» **Stated exercise 1**: In the FB ads notebook, which library is imported to load the CSV file?
» **Stated exercise 2**: Please carry the FB ads notebook forward from its last line.

» **Article**:
--------------------------------

# FB ads

In [12]:
import polars as pl

# Load the CSV file
df = pl.read_csv("/Users/pranavdalvi/Research Analyst ischool/Task_03_Descriptive_Stats/facebook_ads_cleaned.csv")

# See available column names
print("Columns:", df.columns)

# Sanity check for required columns
required_cols = ["page_id", "ad_id", "estimated_spend", "estimated_impressions"]
missing = [col for col in required_cols if col not in df.columns]
if missing:
    print(f"Missing expected columns: {missing}")
else:
    # Convert to appropriate numeric types if needed
    df = df.with_columns([
        pl.col("estimated_spend").cast(pl.Float64),
        pl.col("estimated_impressions").cast(pl.Int64)
    ])

    # ✅ Group by page_id
    print("\n--- Grouped by page_id ---")

--------------------------------

» **Data provided**:
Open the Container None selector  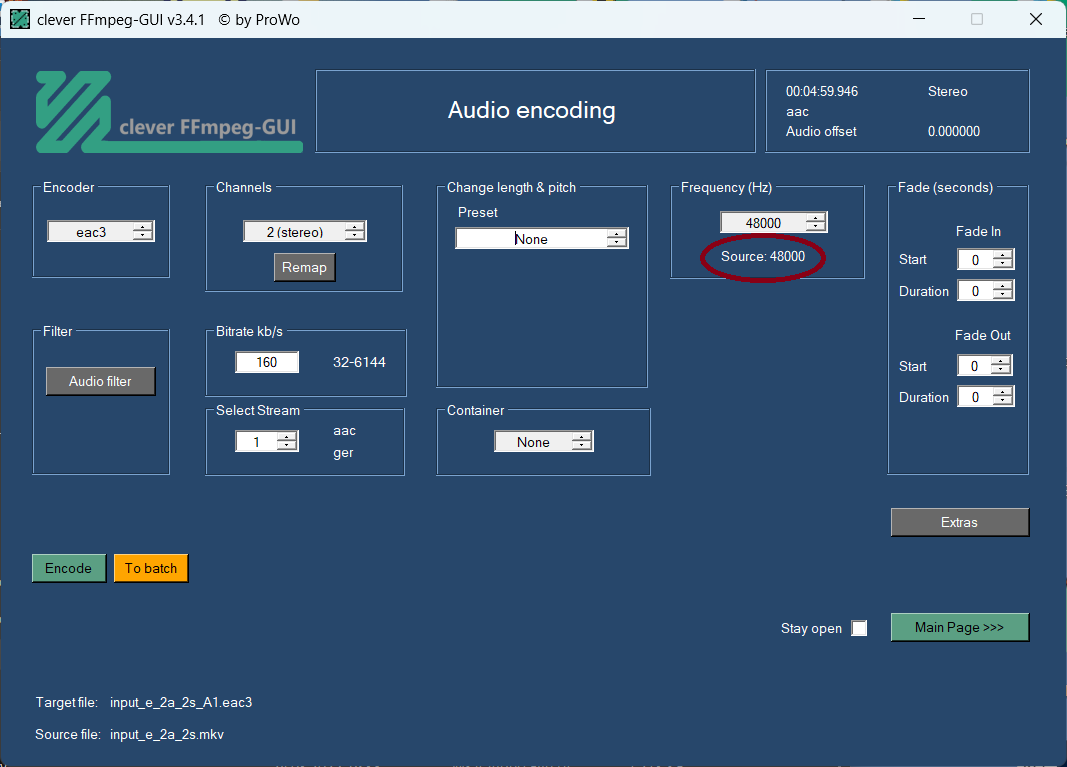(x=544, y=442)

--------------------------------

» **Task result 1**: Polars, imported as pl.

» **Task result 2**:
    grouped_by_page = df.group_by("page_id").agg([
        pl.count().alias("row_count"),
        pl.col("estimated_spend").mean().alias("avg_spend"),
        pl.col("estimated_spend").min().alias("min_spend"),
        pl.col("estimated_spend").max().alias("max_spend"),
        pl.col("estimated_impressions").mean().alias("avg_impressions")
    ])
    print(grouped_by_page)

    # ✅ Group by page_id + ad_id
    print("\n--- Grouped by page_id and ad_id ---")
    grouped_by_page_ad = df.group_by(["page_id", "ad_id"]).agg([
        pl.count().alias("row_count"),
        pl.col("estimated_spend").mean().alias("avg_spend"),
        pl.col("estimated_impressions").mean().alias("avg_impressions")
    ])
    print(grouped_by_page_ad)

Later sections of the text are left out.